Las barreras del equilibrio son a veces indefinidas. Tanto como aquello que separa a un mal menor de un mal mayor. Es cierto que el alma se debate constantemente entre el cielo y el infierno sin saberlo. Opta por decisiones que esconden tras el telón motivos bien diferentes a los nuestros.
Algo así ocurre en nuestra mente. Descansamos de nosotros mismos y nos damos cuenta entonces de cuanta presión contenemos; cuanto nos esforzamos por no ver aquello que sabemos que no conviene a nuestras decisiones pasajeras. Y sin darnos cuenta, esas decisiones tomadas a saltos y de reojo, contaminan el espectro de posibilidades en el que se proyecta nuestra efímera existencia material.
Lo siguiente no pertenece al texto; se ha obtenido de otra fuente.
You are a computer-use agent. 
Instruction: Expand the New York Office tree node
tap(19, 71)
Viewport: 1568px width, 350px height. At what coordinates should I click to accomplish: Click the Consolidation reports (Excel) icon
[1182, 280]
Es cierto que ablandarse no mejora el resultado y las briznas de hierbas que rozamos, son ya suficiente para delatar su presencia a nuestro tacto. No es preciso apretarlas, romperlas o arrancarlas. Tan solo susurrarles, desde la piel, que estamos ahí para que el eco de nuestra llamada reciba su efectiva y rápida respuesta.
En ese roce sutil suficiente descansa la metáfora de nuestro discurrir silencioso por la vida. Una vida que nos invita a florecer para después cortar nuestros pétalos más sugerentes, siempre cuando menos lo esperamos. Una invitación al resplandor que debemos obviar conocedores de sus dobles intenciones. La masa es tenaz y su hálito mediocre hace agacharse desde abajo en sus miserias a todo aquello que pretende alcanzar los rayos de sol que le delaten. El cielo también se confabula con esta bajeza imperante en el mundo de los humanos.
Lo hace ayudando a que prolifere la oscura inmundicia de los que se revuelcan en el fango de la indecisión permanente por desidia. Ayuda a que crezca el desorden propio de quienes no ordenan su interior por sistema. De los que han decidido que no pueden decidir, una curiosa ironía solo invisible para quienes tienen los ojos cubiertos de  liviandad.
Es por esto que el alma pura debe permanecer en el silencio de sus sombras para que la brea de lo popular, investida de la autoridad falsa y putrefacta de la mayoría, no le arruine el sentir delicado que pretende cuando mira hacia arriba.
Es por esto que el sabio, el que ha hecho el camino de conocerse y ha vuelto con las alforjas vacías, discrimina cuidadoso en qué territorios expande su morada. Lo hace así para no decirle al ciego aquello de su ceguera, ni invitar al sordo a que comprenda con sus manos. El alma es individual y afín tan solo a una minoría semejante.